[Start of section]

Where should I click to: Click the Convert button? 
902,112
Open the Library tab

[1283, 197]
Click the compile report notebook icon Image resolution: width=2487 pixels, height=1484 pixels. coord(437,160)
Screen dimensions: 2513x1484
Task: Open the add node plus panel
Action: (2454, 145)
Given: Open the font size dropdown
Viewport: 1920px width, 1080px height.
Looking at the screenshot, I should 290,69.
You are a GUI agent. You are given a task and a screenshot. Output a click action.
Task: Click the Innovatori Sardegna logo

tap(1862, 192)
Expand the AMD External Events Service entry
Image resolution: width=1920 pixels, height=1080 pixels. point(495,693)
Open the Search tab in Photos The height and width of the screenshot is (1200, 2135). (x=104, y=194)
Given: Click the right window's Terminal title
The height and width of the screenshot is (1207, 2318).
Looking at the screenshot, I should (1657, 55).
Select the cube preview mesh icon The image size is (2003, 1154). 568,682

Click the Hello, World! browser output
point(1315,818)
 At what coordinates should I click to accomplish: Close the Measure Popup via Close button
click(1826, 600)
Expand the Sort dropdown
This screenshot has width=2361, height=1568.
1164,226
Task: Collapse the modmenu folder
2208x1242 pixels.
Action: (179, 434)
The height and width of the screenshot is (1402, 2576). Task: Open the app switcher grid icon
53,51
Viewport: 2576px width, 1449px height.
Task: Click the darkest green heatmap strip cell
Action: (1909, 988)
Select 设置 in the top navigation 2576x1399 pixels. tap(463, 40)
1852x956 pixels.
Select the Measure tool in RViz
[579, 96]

[End of section]

_YOUR OBJECTIVE:_ Starting at the line that contains "The height and width of the screenshot is (1402, 2576).", write out every line through the end of the entries, exactly and with nothing added.

_ANSWER FOR THIS EXERCISE:_
The height and width of the screenshot is (1402, 2576). Task: Open the app switcher grid icon
53,51
Viewport: 2576px width, 1449px height.
Task: Click the darkest green heatmap strip cell
Action: (1909, 988)
Select 设置 in the top navigation 2576x1399 pixels. tap(463, 40)
1852x956 pixels.
Select the Measure tool in RViz
[579, 96]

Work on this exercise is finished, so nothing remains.